--- Exercise prompt ---
Up to and including the line with "Task: Select the max_execution_time", output the records exactly as they appear.

(Stored data)

--------------------

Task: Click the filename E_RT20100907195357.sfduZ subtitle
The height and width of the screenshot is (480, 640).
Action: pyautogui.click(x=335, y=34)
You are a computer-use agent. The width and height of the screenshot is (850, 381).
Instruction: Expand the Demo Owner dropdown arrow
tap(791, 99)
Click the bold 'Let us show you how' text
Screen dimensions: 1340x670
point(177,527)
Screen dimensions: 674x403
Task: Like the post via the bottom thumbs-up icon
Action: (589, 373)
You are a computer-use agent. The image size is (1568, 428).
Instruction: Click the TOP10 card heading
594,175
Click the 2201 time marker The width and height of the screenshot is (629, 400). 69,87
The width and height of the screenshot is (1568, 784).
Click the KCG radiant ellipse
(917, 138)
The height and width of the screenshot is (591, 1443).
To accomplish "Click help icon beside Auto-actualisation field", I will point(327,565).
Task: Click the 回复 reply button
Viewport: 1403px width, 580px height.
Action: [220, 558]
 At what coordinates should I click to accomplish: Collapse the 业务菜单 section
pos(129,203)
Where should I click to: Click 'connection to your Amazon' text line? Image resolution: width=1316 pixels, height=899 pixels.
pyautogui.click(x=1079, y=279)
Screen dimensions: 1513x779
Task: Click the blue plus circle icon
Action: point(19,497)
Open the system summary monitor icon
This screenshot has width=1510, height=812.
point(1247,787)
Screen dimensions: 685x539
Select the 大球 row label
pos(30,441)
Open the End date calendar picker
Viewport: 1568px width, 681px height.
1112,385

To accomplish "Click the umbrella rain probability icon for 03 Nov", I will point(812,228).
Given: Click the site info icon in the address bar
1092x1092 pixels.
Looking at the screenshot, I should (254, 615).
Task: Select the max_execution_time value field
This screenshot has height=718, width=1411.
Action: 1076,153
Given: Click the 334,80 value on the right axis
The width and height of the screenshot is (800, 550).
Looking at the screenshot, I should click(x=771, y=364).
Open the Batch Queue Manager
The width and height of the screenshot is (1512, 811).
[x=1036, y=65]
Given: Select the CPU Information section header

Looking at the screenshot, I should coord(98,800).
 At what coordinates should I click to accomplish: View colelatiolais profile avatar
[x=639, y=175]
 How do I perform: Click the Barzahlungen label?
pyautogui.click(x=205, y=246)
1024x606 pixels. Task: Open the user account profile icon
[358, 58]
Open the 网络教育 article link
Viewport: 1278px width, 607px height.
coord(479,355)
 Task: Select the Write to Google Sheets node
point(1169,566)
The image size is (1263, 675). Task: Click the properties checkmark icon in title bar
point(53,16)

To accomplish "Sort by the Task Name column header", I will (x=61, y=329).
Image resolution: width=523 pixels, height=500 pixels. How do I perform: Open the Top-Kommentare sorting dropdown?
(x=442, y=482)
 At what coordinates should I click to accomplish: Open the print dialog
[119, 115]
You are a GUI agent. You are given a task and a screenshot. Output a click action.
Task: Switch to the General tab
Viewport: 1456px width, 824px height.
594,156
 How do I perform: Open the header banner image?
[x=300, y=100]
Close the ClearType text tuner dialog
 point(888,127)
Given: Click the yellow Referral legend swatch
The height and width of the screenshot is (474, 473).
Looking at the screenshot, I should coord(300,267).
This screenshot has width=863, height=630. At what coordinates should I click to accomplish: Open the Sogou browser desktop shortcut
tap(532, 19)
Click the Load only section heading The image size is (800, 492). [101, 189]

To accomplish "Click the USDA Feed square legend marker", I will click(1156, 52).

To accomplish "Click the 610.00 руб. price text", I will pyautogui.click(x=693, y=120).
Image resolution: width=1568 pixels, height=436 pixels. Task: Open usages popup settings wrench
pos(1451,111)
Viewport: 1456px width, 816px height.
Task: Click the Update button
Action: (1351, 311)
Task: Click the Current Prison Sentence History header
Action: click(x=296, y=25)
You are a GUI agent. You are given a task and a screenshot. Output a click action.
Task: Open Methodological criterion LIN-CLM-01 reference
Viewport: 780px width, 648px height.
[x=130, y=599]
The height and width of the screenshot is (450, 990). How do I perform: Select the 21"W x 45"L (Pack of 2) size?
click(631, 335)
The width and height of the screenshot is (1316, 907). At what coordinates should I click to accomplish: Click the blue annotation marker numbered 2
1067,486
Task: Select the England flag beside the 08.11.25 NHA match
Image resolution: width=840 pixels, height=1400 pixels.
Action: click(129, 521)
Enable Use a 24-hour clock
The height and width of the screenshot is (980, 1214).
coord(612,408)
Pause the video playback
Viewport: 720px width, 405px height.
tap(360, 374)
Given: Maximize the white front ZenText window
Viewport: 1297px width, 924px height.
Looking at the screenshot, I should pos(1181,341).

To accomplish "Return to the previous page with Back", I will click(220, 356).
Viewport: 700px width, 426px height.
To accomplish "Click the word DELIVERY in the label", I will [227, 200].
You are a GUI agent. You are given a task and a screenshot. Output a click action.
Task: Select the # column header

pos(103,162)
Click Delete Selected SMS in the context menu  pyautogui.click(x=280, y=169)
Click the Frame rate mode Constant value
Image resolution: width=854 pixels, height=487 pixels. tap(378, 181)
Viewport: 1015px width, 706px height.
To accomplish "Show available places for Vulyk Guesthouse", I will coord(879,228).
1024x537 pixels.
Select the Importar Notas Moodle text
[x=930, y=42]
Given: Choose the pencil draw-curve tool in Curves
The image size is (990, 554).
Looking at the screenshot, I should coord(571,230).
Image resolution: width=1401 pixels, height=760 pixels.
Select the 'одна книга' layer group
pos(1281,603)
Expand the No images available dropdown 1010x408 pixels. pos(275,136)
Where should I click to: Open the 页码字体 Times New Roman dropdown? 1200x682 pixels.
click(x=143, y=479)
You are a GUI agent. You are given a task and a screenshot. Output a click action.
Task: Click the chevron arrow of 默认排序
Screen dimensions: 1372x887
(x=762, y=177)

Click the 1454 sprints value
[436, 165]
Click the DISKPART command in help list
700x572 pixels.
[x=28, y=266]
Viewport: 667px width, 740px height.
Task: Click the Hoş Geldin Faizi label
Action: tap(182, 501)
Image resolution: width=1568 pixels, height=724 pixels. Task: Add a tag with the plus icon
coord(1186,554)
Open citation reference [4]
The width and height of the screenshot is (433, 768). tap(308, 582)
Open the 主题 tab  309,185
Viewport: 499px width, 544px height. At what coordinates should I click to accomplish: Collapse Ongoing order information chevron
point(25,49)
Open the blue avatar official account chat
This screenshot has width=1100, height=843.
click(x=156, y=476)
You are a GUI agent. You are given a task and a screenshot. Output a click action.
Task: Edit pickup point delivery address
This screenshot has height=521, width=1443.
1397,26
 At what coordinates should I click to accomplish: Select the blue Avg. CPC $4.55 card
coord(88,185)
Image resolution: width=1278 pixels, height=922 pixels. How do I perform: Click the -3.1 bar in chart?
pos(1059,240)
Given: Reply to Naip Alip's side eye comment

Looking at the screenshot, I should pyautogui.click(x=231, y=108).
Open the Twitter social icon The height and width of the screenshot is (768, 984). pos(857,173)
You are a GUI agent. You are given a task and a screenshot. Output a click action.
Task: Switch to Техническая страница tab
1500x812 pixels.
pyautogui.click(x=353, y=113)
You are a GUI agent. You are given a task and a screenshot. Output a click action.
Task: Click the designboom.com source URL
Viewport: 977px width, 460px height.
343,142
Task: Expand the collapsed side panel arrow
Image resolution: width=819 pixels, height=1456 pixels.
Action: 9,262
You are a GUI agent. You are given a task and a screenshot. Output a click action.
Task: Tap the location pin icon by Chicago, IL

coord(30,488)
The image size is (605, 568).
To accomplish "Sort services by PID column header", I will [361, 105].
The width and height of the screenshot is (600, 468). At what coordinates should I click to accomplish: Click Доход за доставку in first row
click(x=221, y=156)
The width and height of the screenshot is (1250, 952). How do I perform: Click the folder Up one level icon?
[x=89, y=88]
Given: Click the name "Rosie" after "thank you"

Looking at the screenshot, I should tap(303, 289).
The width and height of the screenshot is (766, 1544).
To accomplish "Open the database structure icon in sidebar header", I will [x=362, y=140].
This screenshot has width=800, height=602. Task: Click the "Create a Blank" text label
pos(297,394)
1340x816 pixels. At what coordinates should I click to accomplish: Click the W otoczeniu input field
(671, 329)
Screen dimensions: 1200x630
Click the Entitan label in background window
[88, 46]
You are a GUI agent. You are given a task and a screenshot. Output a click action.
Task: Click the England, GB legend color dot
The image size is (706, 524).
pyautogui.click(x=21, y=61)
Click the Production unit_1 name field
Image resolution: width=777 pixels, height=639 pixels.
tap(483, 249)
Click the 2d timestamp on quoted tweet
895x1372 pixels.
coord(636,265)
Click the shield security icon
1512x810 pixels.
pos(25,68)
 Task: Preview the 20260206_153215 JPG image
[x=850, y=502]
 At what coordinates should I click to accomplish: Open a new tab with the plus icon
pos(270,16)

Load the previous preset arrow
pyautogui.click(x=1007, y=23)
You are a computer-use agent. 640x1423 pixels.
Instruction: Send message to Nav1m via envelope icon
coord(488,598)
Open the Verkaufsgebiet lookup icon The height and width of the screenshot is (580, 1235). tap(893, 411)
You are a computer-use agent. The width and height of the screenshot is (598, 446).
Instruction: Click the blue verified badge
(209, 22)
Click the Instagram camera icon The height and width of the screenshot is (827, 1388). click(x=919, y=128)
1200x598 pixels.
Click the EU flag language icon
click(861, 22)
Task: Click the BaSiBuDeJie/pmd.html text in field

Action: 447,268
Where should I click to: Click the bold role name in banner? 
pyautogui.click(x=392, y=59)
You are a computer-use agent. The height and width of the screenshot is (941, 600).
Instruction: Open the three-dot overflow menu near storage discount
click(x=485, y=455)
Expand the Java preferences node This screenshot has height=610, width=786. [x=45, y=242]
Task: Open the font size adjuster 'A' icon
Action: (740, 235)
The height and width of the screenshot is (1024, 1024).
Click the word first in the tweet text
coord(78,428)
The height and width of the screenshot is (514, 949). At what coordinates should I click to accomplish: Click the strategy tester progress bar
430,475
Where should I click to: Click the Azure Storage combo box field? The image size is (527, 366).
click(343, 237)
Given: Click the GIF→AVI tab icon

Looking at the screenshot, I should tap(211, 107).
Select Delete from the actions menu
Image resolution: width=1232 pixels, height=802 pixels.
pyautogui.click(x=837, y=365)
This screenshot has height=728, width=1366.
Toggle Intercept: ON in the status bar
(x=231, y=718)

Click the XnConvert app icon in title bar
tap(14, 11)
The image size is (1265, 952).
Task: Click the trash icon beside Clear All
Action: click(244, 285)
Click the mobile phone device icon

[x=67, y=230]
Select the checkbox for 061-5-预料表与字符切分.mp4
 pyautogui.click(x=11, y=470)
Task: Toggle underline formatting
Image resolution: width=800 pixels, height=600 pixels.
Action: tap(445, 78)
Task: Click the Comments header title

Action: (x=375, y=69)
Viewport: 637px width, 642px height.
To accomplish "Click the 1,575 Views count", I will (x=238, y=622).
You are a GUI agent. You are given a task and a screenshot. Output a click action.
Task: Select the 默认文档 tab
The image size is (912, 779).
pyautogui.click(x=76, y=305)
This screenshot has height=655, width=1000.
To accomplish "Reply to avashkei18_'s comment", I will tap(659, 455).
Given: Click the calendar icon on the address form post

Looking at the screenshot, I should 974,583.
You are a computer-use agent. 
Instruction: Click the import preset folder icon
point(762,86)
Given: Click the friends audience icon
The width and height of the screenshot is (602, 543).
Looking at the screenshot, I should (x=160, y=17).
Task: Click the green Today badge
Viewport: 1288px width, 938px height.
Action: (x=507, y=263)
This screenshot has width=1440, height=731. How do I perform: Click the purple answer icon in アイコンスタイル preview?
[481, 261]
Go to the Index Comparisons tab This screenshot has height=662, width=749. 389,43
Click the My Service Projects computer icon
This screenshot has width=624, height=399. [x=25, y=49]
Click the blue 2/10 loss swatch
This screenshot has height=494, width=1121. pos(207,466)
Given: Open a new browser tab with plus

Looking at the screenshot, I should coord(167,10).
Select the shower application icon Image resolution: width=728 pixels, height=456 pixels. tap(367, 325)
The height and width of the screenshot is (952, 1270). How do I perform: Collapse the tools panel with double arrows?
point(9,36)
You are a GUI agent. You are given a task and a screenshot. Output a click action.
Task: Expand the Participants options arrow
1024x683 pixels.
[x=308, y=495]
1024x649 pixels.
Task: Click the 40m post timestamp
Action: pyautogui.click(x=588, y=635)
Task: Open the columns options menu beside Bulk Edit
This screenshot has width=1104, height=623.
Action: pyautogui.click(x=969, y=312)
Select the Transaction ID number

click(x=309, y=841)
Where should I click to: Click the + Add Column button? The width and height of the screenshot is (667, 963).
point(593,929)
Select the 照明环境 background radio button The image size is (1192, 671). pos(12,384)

--------------------

--- Response below ---
Task: Click the filename E_RT20100907195357.sfduZ subtitle
The height and width of the screenshot is (480, 640).
Action: pyautogui.click(x=335, y=34)
You are a computer-use agent. The width and height of the screenshot is (850, 381).
Instruction: Expand the Demo Owner dropdown arrow
tap(791, 99)
Click the bold 'Let us show you how' text
Screen dimensions: 1340x670
point(177,527)
Screen dimensions: 674x403
Task: Like the post via the bottom thumbs-up icon
Action: (589, 373)
You are a computer-use agent. The image size is (1568, 428).
Instruction: Click the TOP10 card heading
594,175
Click the 2201 time marker The width and height of the screenshot is (629, 400). 69,87
The width and height of the screenshot is (1568, 784).
Click the KCG radiant ellipse
(917, 138)
The height and width of the screenshot is (591, 1443).
To accomplish "Click help icon beside Auto-actualisation field", I will point(327,565).
Task: Click the 回复 reply button
Viewport: 1403px width, 580px height.
Action: [220, 558]
 At what coordinates should I click to accomplish: Collapse the 业务菜单 section
pos(129,203)
Where should I click to: Click 'connection to your Amazon' text line? Image resolution: width=1316 pixels, height=899 pixels.
pyautogui.click(x=1079, y=279)
Screen dimensions: 1513x779
Task: Click the blue plus circle icon
Action: point(19,497)
Open the system summary monitor icon
This screenshot has width=1510, height=812.
point(1247,787)
Screen dimensions: 685x539
Select the 大球 row label
pos(30,441)
Open the End date calendar picker
Viewport: 1568px width, 681px height.
1112,385

To accomplish "Click the umbrella rain probability icon for 03 Nov", I will point(812,228).
Given: Click the site info icon in the address bar
1092x1092 pixels.
Looking at the screenshot, I should (254, 615).
Task: Select the max_execution_time value field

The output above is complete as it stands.